- Testo:
%%

I sepolcri e la questione femminile – 1/2

Può sembrare argomento demodé, superato quanto meno dalla L. 19 maggio 1975, n. 151 e, prima – sia sotto il profilo cronologico e sia, maggiormente importante sotto il profilo del rango normativo) dalla Costituzione (esplicitamente con riferimento all’art. 3, ma non solo (es.: art. 29, comma 2) – riprendere il tema della questione femminile, in particolare per quanto ha riguardo al c.d. diritto di sepolcro o, altrimenti, al titolo sulla base del quale sussiste la condizione, personale, di appartenenza alla famiglia del concessionario, ai fini dell’accoglimento in un dato sepolcro privato nei cimiteri (art. 93 D.P.R. 10 settembre 1990, n. 285 e s.m.).
In realtà, non sempre è così, dal momento che possono ancora rinvenirsi, magari solo “tra le righe” (e, talora, anche esplicitamente), previsioni nei singoli Regolamenti comunali di polizia mortuaria in cui persistono approcci che lasciano trasparire concezioni della famiglia abbastanza retrò.
A maggiore ragione quando si considerino queste fonti normative, di rango secondario, vigenti nel passato. Ciò suggerisce una precisazione, una sorta di “premessa”, necessaria ed imprescindibile, consistente nel fatto che quando si citino formulazioni (anche se del passato), questi richiami non vanno considerati, letti come giudizi di valore, ma – unicamente – come indicatori di concezioni un tempo diffuse.

Alla base di tutto stanno concezioni della famiglia improntate ad una logica paternalistica, patriarcale: si pensi (prima della già citata L. 19 maggio 1975, n,. 151) la moglie non esercitava la patria potestà (poi, divenuta potestà genitoriale e, quindi, responsabilità genitoriale) sui figli (a prescindere dal genere), se non dopo la morte del marito o quando questi fosse lontano; oppure, la moglie non era erede del marito defunto, ma, con la morte di questi, assumeva una posizione di usufruttuaria rispetto ad alcuni beni compresi nell’asse ereditario; oppure, ancora, la moglie che avesse ricevuta (dalla famiglia di appartenenza pre-matrimoniale) una qualche dote, i beni totali erano attribuiti all’amministrazione del marito.

%%

- Compiti:
**A.** Riporta dal testo il passo compreso tra "In realtà, non" e "un tempo diffuse.", estremi inclusi.
**B.** Secondo il testo, prima della L. 19 maggio 1975, n. 151, quale posizione assumeva la moglie alla morte del marito?

- Dati forniti:
%%

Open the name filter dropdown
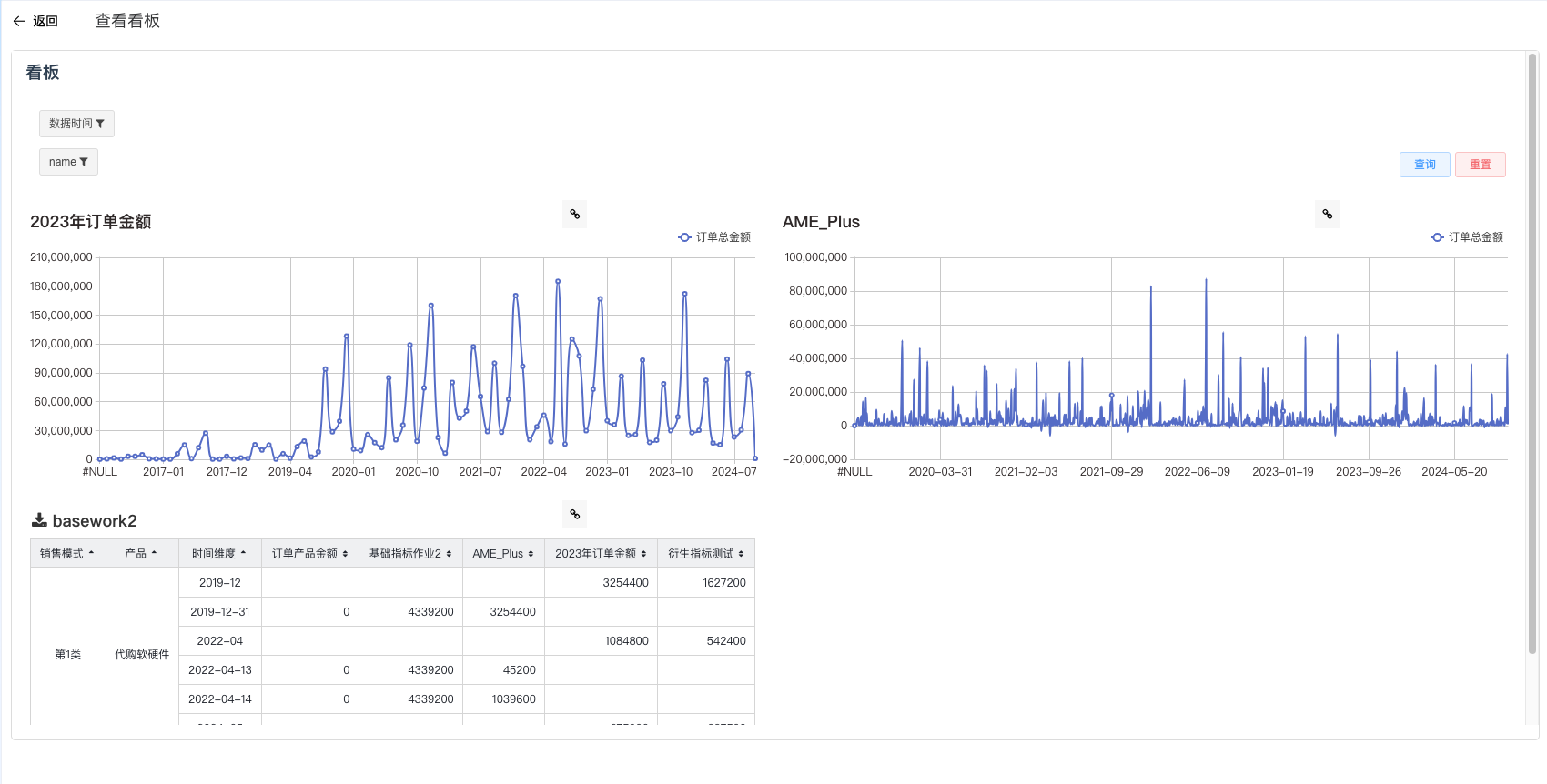The image size is (1547, 784). pyautogui.click(x=68, y=162)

%%

- Soluzioni:
**A.**
In realtà, non sempre è così, dal momento che possono ancora rinvenirsi, magari solo “tra le righe” (e, talora, anche esplicitamente), previsioni nei singoli Regolamenti comunali di polizia mortuaria in cui persistono approcci che lasciano trasparire concezioni della famiglia abbastanza retrò.
A maggiore ragione quando si considerino queste fonti normative, di rango secondario, vigenti nel passato. Ciò suggerisce una precisazione, una sorta di “premessa”, necessaria ed imprescindibile, consistente nel fatto che quando si citino formulazioni (anche se del passato), questi richiami non vanno considerati, letti come giudizi di valore, ma – unicamente – come indicatori di concezioni un tempo diffuse.

**B.** Assumeva una posizione di usufruttuaria rispetto ad alcuni beni compresi nell'asse ereditario.